Le système Cyclocity (en service à Paris sous le nom de Vélib’), quant à lui, consiste en la mise à disposition aux habitants d’une ville, de vélos en libre-accès, situés dans des parkings à vélos, parkings munis d’une borne automatisée permettant diverses choses (identification à l’aide d’une carte à puce ou bien de la carte bancaire de l’utilisateur, comptage à des fins statistiques du nombre de vélos empruntés ou ramenés en fonction des heures, etc...). Une des choses qui caractérise ce système, c’est que l’utilisateur du vélo ne paie pas grand chose (de l’ordre de 1 euro l’heure). Comme pour l’exemple des abribus, ce qui permet à l’opérateur de se rembourser et de faire des bénéfices c’est la location d’espaces publicitaires. Mais dans l’exemple du Vélib’, outre les vélos eux-mêmes, les surfaces publicitaires gagnées par l’entreprise sont des panneaux installés partout dans la ville (1628 supports publicitaires à Paris en échange du système Vélib’). C’est donc un système de troc de la gestion d’une partie de l’espace public à des fins publicitaires contre un service qu’il est impossible de qualifier de « public », puisqu’il n’est ni géré par les utilisateurs, ni par les habitants de la ville où il est implanté, pas plus d’ailleurs que par leurs représentants, qui sont liés par un contrat à l’entreprise privée (à Lyon par exemple, la municipalité à concédé son espace public au publicitaire pour 13 ans !), service qu’il est impossible non plus de qualifier de « gratuit  » puisqu’il consiste pour l’entreprise à vendre l’«  audience » des habitants de la ville, en leur montrant en permanence, où qu’ils posent les yeux, des messages hypnotiques pour des trucs dont ils n’ont pas besoin. Il n’y a donc rien qui distingue le système Vélib’ des journaux dits « gratuits », puisque c’est la publicité qui paye le coût réel du service.

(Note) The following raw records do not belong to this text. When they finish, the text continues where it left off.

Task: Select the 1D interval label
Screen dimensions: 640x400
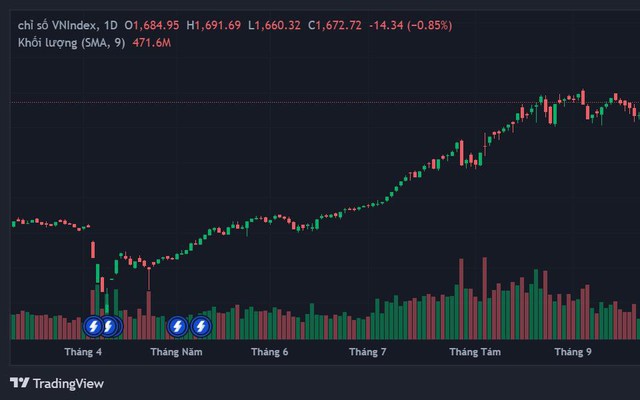Action: 110,24

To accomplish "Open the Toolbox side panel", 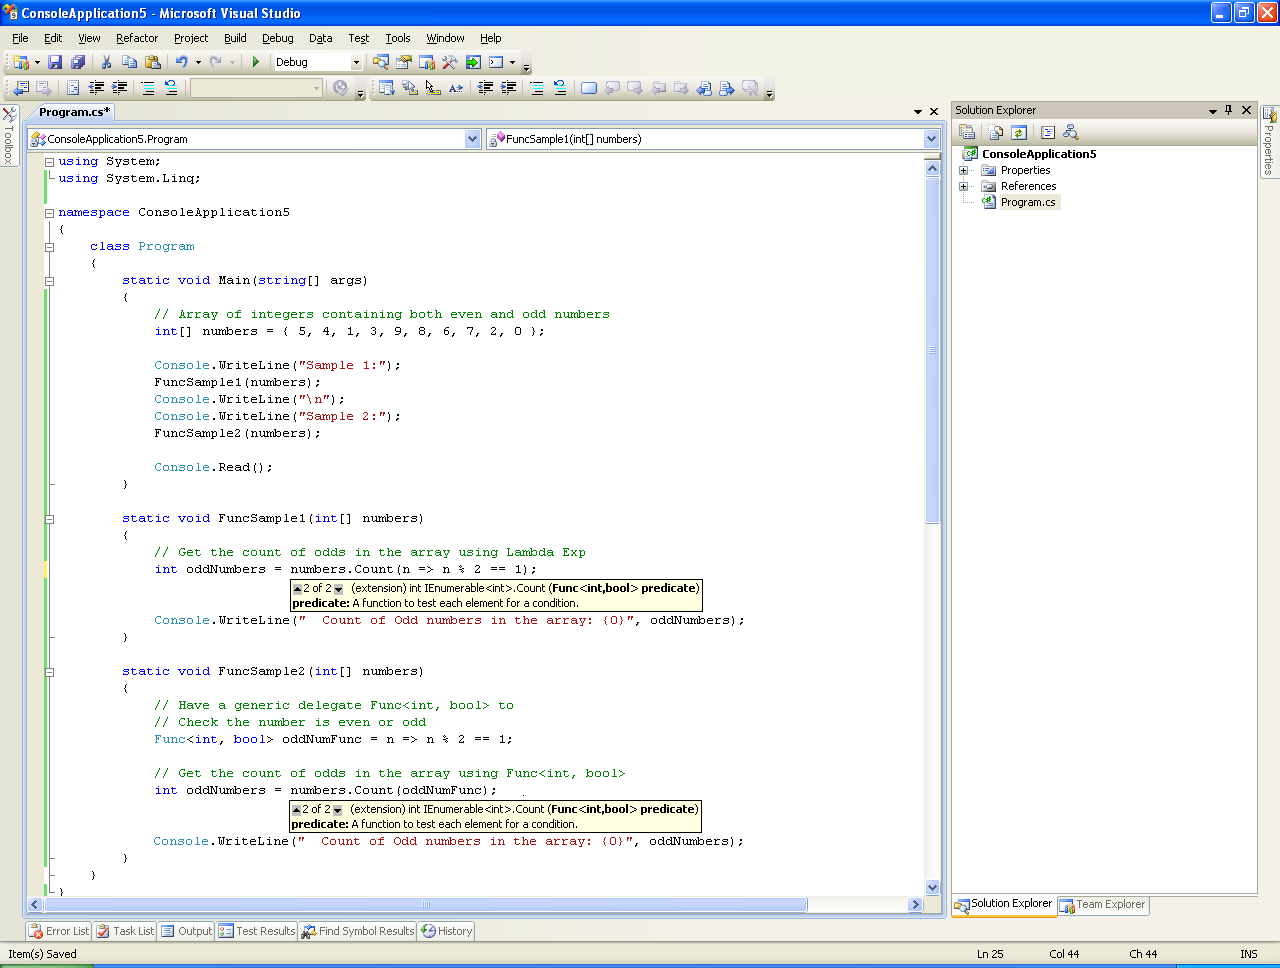I will click(9, 135).
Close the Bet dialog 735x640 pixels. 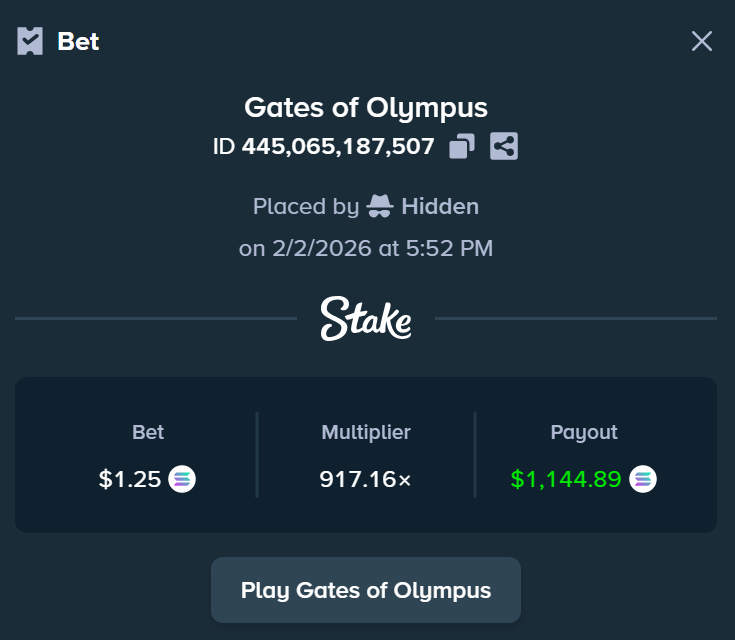click(702, 41)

Or, ce système connaît un très grand succès, tant auprès des municipalités, qui sont de plus en plus nombreuses à l’adopter, qu’au près des utilisateurs. A ce succès, on peut envisager plusieurs raisons. C’est tout d’abord, pour les municipalités qui l’adoptent, l’occasion de se (re)faire une virginité écologique à bon compte, en chantant les louanges de ce moyen de déplacement propre et silencieux, ou tout simplement de fluidifier un trafic automobile devenu étouffant, d’autant plus qu’elles n’auront pas déboursé un centime dans l’affaire. Pour les utilisateurs, le succès des bicyclettes de M. Decaux possède sans doute une explication un peu plus complexe qui tient en partie au moins à l’évolution de la population des centre-villes. Il s’agit en effet d’une population de plus en plus aisée et cultivée pour laquelle le choix de se déplacer en vélo ne tient sans doute pas à des besoins d’économie budgétaire (cela n’empêche pas les habitants des centre-villes d’être de plus en plus équipés de voitures, et notamment de 4x4, tandis que cela fait longtemps que les plus précaires marchent à pied ou resquillent dans les transports en commun). Le choix du vélo tient sans doute, par contre, à des raisons de style et de qualité de vie (avec ce que cela comporte de mise en scène de cette qualité de vie « retrouvée »). Sensibilité écologique tendance « Nicolas Hulot », recherche de « l’authentique  », volonté de se voir et de se montrer en train de faire du sport (culte de ce qui est sain/naturel), sans compter que l’une des caractéristiques du vélo, c’est qu’il reste un mode de transport individuel (comme la bagnole) et que par conséquent il n’oblige pas à affronter la promiscuité des transports en communs, voilà, pour partie, ce qui explique le très fort succès du Vélib’ dans des centre-villes recolonisés par les classes moyennes- supérieures.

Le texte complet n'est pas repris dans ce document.